With only four members on the Culinary Club’s executive board, Dzurillary said it was not easy to coordinate a table at the Student Involvement Fair, which was scheduled for Thursday evening.
Beside the struggle of coordinating their involvement at the event, the e-board was looking forward to recruiting new club members.
“The involvement fair was our opportunity to get more students involved,” Dzurillary said. “Of course, I love snow days as much as the next person, but I do not believe that classes or campus events were rightfully canceled. While the morning was super snowy, by (noon) the roads and the sidewalks were clear.”
Chris Haines, president of club fencing and a junior history and secondary education dual major, was also saddened by the fair’s cancellation.
“The involvement fair always gives us the opportunity to introduce students to fencing, a sport many people don’t get to try,” he said. “Canceling tonight’s events was problematic for the fencing team.”
Despite his disappointment, Haines thought the College made the right decision.
“I do think it is always better that the College (is cautious),” he said. “Many of the people that work at the recreation center, in the Stud and elsewhere on campus have a long commute. While the roads might have been clear by 6 p.m., I think the school ultimately made the right decision.”

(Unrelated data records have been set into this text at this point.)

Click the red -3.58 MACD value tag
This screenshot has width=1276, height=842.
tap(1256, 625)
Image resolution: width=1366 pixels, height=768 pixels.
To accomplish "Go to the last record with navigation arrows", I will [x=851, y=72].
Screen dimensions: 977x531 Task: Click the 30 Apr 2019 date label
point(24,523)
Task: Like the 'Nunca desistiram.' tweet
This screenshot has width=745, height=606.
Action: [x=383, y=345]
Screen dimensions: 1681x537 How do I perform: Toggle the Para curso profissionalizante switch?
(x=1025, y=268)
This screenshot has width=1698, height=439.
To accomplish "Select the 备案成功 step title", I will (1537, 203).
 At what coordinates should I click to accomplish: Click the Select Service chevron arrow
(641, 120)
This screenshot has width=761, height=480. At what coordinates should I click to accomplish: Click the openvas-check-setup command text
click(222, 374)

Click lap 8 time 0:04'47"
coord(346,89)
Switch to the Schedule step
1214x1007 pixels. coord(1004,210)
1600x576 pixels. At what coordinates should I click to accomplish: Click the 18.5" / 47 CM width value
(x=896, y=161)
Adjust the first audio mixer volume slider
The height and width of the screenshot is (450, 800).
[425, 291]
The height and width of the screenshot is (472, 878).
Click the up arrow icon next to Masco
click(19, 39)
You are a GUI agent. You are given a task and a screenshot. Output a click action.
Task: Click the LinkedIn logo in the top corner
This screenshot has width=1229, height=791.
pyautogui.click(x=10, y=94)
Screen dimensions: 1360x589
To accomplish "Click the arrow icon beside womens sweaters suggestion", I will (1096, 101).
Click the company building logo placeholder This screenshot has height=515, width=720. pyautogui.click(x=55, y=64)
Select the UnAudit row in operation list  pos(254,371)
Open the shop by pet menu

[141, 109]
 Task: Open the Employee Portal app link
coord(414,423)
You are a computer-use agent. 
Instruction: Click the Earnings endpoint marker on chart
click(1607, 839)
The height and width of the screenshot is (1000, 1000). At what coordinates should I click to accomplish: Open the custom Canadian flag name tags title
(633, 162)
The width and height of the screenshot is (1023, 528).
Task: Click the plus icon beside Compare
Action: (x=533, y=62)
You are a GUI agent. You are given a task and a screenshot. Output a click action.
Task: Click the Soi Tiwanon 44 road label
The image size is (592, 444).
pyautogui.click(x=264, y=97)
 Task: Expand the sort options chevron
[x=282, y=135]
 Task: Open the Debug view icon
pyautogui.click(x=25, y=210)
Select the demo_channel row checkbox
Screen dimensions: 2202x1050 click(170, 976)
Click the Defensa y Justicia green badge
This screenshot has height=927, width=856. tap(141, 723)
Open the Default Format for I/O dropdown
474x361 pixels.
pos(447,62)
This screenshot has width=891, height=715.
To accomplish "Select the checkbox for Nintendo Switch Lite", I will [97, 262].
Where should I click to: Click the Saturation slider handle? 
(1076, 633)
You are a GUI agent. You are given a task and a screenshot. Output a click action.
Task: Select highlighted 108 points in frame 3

Kristina Malmstrom, president of TCNJ Manhunt Club and a senior English major, agreed.
“I thought the involvement fair could have gone on,” she said. “The roads were much clearer by Thursday night, however, I understand why the College chose to close campus.”
Students and staff are actively working on rescheduling events that were canceled due to Thursday’s snowstorm.
“CSA’s No. 1 priority for the upcoming week is to find open space and a new date,” Hsu said. “We will work to ensure these cultural events go on and provide the College with the enrichment of not only Chinese culture, but also the camaraderie that can be built within the College’s diverse community.”